年末年始の休みを利用した「文学の冬」シリーズで、仏独伊に続いて読んだのは露西亜の文学作品。といっても、正確にはロシア人作家がフランス語で書いた小説だ。1995年のゴンクール賞受賞作、および1997年の全米批評家協会賞最終候補作である。
Dreams Of My Russian Summers: A Novel
- 作者:Andrei Makine
- 出版社/メーカー: Touchstone
- 発売日: 1998/08/27
- メディア: ペーパーバック
…アンドレイ・マキーヌは95年に本書でゴンクール賞とメディシス賞の二冠に輝いた有名な作家だが…などと知ったかぶりで書いてはいけない。
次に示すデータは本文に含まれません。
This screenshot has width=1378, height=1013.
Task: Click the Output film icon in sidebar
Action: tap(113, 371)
ぼくが彼の存在をキャッチしたのは去年のことで、英米アマゾンのリストマニアをサーフィンしているうちに気がついた。今回ネットで検索すると、本書『フランスの遺言書』も含めて邦訳が三作出ているようだが、ほかの二作は未読。ロシアの現代作家で英訳本をもっているのは Victor Pelevin だけで、これまた未読。フランスの現代文学にしても、英訳で読んだのは大好きなマルグリット・デュラスしかいない。まことにお恥ずかしいかぎりだが、老後が楽しみだと開き直っている。
"Dreams of My Russian Summers" の主人公は、幕切れ近くになって分かるのだがフランス在住のロシア人作家。最初はロシア語からの仏訳として原稿を出版社にもちこみ、ようやく出版にこぎつけたもののさっぱり売れず、という話が出てくる。マキーヌの経歴を調べると、これは彼の実体験でもあるようなので、本書は自伝的要素の濃い作品なのかもしれないが、そんなことは芸術の鑑賞にはなんの関係もない。
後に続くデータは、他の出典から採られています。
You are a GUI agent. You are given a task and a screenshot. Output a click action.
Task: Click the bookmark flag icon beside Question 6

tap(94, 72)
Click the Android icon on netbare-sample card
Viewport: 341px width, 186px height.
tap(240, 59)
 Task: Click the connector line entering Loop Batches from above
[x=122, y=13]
ぼくが冒頭から何よりも惹きつけられたのは、映画でいえば紗がかかったような画面が連続する繊細なタッチである。これはむろん、主人公の回想に祖母の回想が混じるという二重のフィルター効果によるものだが、そこには同時に、主人公が祖母とその思い出の対象を愛し、祖母もまた人を愛し、その人間にまつわる思い出を愛おしむという二重の愛のフィルターがあることも見逃せない。そのフィルターを産みだしたものは作者マキーヌ自身のロシアとフランスへの愛であり、それゆえ彼は万感の思いをこめてこの作品を練りあげたに相違ない。
こういう過去への哀惜の念から、人は流れる時間をなんとか永遠のものとしてとどめよう、少なくとも、心の中で再構成したいという誘惑に駆られるのかもしれない。ぼくはその昔、『失われた時を求めて』の邦訳を途中で投げ出してしまった口だが、勤めを辞めたらまっ先に英訳で読もうと思っている。プルーストを読みたくて退職したと、きざな台詞の一つも言ってみたいものだ。
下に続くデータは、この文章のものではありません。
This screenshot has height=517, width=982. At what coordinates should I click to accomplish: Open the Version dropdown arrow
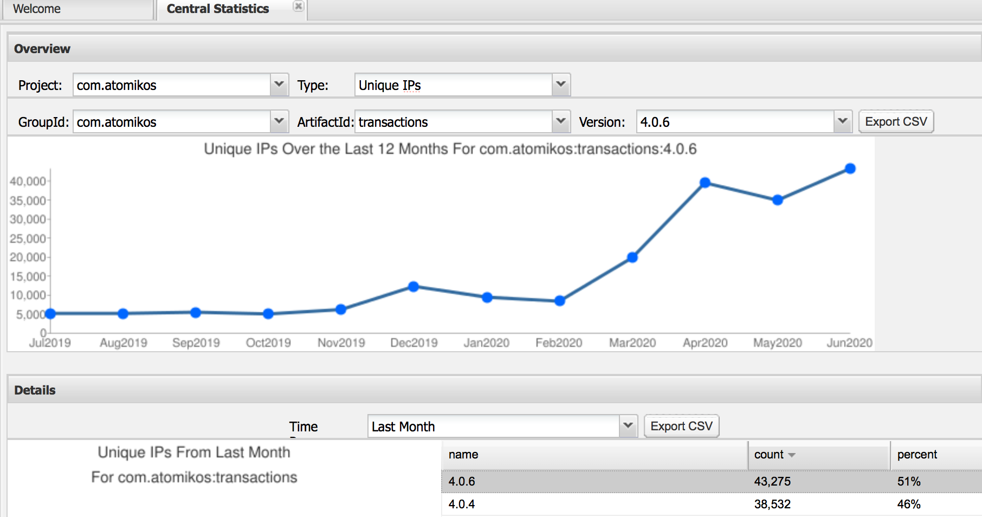[842, 121]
ともあれ、上述のような二重の愛のフィルター効果により、現実にあった出来事が夢や幻想の香りを発しはじめる。これがマキーヌの錬金術の正体だ。読む者はただその魔法にかかり、酔いしれるだけでいい。何か人生の真実について教えられる本ではないが、夢こそ真実を表するものだという見方もある。迷いつつ星の数は4つにしたが、これはもちろん夢から覚めたときの評価である。